3. WorkerInstanceGroup was manually created
The WorkerInstanceGroup table was empty (0 rows). We manually created:
INSERT INTO "WorkerInstanceGroup" (id, type, name, masterQueue, hidden, tokenId, organizationId, projectId, ...)
VALUES ('...', 'MANAGED', 'default', '<projectId>-default', false, '<tokenId>', '<orgId>', '<projectId>', ...);
UPDATE "Project" SET "defaultWorkerGroupId" = '<groupId>' WHERE id = '<projectId>';After this fix, the API stopped returning "No worker group found" and started accepting runs. But runs still don't execute.
4. Environment vars added to provider/coordinator
Initially, docker-provider and coordinator were missing DATABASE_URL, REDIS_HOST, REDIS_PORT, REDIS_PASSWORD. We added them (matching the webapp's values). No change in behavior.
5. Docker-provider logs (complete from startup)

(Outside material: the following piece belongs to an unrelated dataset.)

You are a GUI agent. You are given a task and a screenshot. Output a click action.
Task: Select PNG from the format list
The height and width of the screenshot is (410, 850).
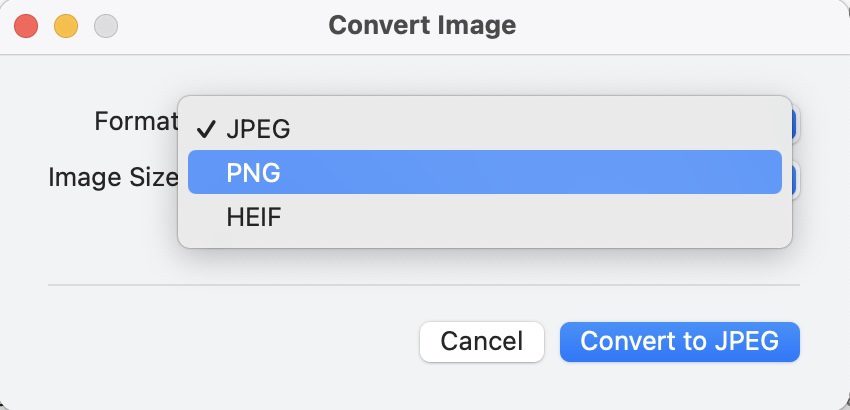click(x=254, y=172)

new zod socket → ws://trigger-webapp:3030/provider
new zod socket → ws://trigger-webapp:3030/shared-queue
Initializing task operations
server listening on port 8809
connect (socket-provider) ✓
connect (socket-shared-queue) ✓
Incoming event SERVER_READY ✓
No checkpoint support: Please enable docker experimental features.

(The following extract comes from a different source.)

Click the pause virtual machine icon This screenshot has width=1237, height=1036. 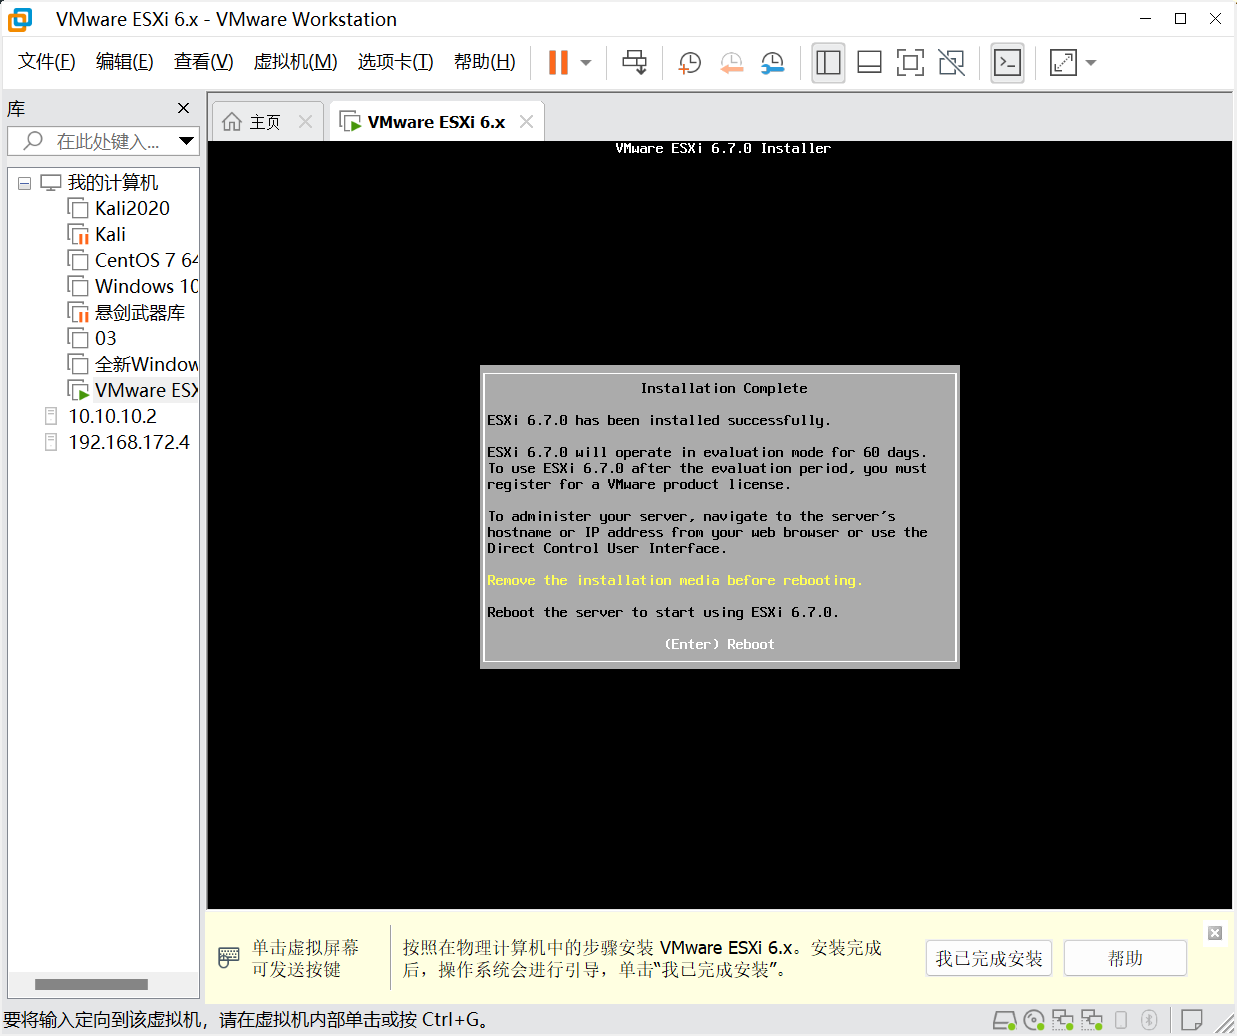pos(558,62)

Simulation mode enabled. Containers will be paused, not checkpointed.
After this: complete silence. No dequeue, no pull, no spawn, no task activity.
6. Coordinator logs (complete from startup)
Docker mode
connecting → ws://trigger-webapp:3030/coordinator
server listening on port 9020
connect (socket-coordinator) ✓
Incoming event DYNAMIC_CONFIG ✓
Handling DYNAMIC_CONFIG (version v1, checkpointThresholdInMs 30000)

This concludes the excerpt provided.